You may or may not have heard about the new income splitting plan the federal government passed at the end of October. A spouse in an eligible family will soon be able to transfer up to $50,000 of his or her income to a spouse in a lower tax bracket; the transferring spouse will then be eligible for a maximum $2,000 non-refundable tax credit. Tax issues can be notoriously tricky to navigate so here is a quick overview of the scheme, how it works, and whether or not you can benefit from it.
How Does It Work?
Very simply, income splitting is designed to establish fairness in the taxes paid between two families that have the same total income, but different incomes for each spouse. For example, if Family A had one income earner who was making $80,000 each year, and Family B had two income earners making $40,000 each year the net income of each household would be the same, but Family A would pay more tax. If the income earner in Family A was allowed to transfer some money to the spouse in the lower tax bracket then the taxes paid between the two families would be comparable.
Am I Eligible For This?
For most families, the two hurdles you will have to clear to benefit under the scheme are that you must have a spouse or a common-law partner, and the family must include at least one child who is under 18 years of age.

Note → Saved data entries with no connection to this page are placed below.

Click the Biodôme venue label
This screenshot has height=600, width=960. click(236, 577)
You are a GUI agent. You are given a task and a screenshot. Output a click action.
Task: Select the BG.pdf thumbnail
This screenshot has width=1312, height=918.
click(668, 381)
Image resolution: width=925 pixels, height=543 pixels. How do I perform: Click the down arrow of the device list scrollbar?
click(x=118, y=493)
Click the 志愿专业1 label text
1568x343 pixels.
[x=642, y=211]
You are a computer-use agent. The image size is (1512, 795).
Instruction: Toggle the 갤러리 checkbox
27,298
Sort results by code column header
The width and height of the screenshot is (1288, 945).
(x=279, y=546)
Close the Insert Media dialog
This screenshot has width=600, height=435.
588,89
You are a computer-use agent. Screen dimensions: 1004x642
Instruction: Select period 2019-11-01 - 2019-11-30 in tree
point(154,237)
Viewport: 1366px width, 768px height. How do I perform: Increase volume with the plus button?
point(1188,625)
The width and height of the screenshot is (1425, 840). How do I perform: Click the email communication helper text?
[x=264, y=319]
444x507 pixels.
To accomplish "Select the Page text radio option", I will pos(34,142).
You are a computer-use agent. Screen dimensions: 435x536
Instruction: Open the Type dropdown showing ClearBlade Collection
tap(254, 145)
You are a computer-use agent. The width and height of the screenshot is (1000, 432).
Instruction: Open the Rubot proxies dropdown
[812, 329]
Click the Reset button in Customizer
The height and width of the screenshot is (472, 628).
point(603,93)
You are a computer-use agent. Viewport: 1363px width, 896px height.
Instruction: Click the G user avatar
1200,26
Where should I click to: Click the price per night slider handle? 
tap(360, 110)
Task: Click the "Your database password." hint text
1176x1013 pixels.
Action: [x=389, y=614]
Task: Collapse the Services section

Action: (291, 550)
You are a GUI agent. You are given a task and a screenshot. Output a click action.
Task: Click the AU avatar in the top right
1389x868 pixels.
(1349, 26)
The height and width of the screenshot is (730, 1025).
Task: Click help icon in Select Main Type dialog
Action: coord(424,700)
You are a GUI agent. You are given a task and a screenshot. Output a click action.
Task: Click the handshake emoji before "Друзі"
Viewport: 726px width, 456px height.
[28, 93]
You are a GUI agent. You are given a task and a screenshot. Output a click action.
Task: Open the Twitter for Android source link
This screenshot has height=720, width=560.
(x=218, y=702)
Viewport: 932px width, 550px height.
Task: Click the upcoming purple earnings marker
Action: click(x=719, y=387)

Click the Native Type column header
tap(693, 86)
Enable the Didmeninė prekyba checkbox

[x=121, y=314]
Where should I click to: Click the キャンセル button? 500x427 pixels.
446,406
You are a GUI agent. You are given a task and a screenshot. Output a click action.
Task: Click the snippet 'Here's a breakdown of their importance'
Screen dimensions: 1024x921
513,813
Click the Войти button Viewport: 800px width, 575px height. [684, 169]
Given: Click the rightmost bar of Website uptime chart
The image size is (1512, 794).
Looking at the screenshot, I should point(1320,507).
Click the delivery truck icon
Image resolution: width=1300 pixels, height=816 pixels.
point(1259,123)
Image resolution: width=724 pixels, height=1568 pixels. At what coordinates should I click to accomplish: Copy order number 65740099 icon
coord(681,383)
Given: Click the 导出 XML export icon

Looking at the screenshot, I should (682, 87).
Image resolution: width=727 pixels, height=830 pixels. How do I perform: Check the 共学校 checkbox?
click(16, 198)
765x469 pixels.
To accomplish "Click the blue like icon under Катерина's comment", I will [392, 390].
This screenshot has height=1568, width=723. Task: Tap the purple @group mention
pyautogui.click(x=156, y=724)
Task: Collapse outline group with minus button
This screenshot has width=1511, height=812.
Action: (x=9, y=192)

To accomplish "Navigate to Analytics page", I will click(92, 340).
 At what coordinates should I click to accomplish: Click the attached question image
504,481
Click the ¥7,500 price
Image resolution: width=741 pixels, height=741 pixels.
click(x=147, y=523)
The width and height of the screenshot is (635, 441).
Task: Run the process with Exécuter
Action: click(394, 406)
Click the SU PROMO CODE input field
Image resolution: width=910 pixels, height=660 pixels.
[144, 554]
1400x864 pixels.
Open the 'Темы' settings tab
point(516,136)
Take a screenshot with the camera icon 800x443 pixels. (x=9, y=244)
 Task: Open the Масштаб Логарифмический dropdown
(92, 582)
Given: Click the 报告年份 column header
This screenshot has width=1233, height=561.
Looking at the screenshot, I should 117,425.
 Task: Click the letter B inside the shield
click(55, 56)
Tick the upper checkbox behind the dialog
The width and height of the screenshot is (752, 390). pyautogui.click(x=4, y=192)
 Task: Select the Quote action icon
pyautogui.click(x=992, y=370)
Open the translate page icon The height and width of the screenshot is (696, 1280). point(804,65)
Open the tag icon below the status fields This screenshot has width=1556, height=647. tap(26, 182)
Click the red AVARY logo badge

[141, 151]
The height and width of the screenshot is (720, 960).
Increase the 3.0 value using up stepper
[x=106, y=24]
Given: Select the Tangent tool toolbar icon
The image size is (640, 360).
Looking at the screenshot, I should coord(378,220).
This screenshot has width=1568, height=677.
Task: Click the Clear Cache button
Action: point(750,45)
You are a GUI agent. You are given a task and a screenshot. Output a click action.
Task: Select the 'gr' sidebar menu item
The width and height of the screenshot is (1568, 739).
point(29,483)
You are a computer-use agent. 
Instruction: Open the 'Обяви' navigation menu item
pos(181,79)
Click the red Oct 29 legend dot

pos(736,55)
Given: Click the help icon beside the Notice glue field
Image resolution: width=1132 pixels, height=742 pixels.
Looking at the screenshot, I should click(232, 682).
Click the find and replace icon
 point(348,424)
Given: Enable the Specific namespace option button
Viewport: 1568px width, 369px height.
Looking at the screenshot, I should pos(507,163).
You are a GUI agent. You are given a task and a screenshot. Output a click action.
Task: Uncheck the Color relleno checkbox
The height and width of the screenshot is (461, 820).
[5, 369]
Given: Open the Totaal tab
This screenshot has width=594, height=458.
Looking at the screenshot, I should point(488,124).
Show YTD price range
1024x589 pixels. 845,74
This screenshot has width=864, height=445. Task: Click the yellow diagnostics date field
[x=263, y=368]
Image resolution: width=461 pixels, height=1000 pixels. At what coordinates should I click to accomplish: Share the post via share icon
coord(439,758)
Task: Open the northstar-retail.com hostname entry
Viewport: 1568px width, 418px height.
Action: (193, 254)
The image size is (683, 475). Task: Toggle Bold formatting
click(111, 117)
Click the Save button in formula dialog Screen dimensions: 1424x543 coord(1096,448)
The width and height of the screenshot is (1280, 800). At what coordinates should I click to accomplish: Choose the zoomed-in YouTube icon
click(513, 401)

What Benefit Can I Expect?
If you’re eligible for the scheme then the benefit you will see is a non-refundable tax credit. This type of credit allows you to reduce or eliminate how much tax you will have to pay but any excess credit will not actually be refunded to you.
For example, if you owed $1,500 in taxes at the end of the year and were eligible for the $2,000 credit then your tax owed would be reduced to zero. However, the remaining $500 of the credit will not be refunded to you.
What If I’m Not Eligible?
Eligibility of families is one major critique of this scheme. It currently excludes single parents, families without children, and families with adult children. Unfortunately these families will not see any benefit.
If I’m Eligible, Will I Really Benefit From This?
Let’s say Family C is eligible for the scheme and has dual incomes of $45,000 and $55,000. Although there is the option to split the $55,000 income, at the end of the day it won’t make much of a difference or provide much benefit to the family. Family A, on the other hand, will be able to take advantage of the splitting option and the tax credit. The scheme has now made the taxes paid by both Family A and Family C comparable, but the circumstances of the families in terms of hours worked, working multiple jobs, child care, and other factors are likely very different.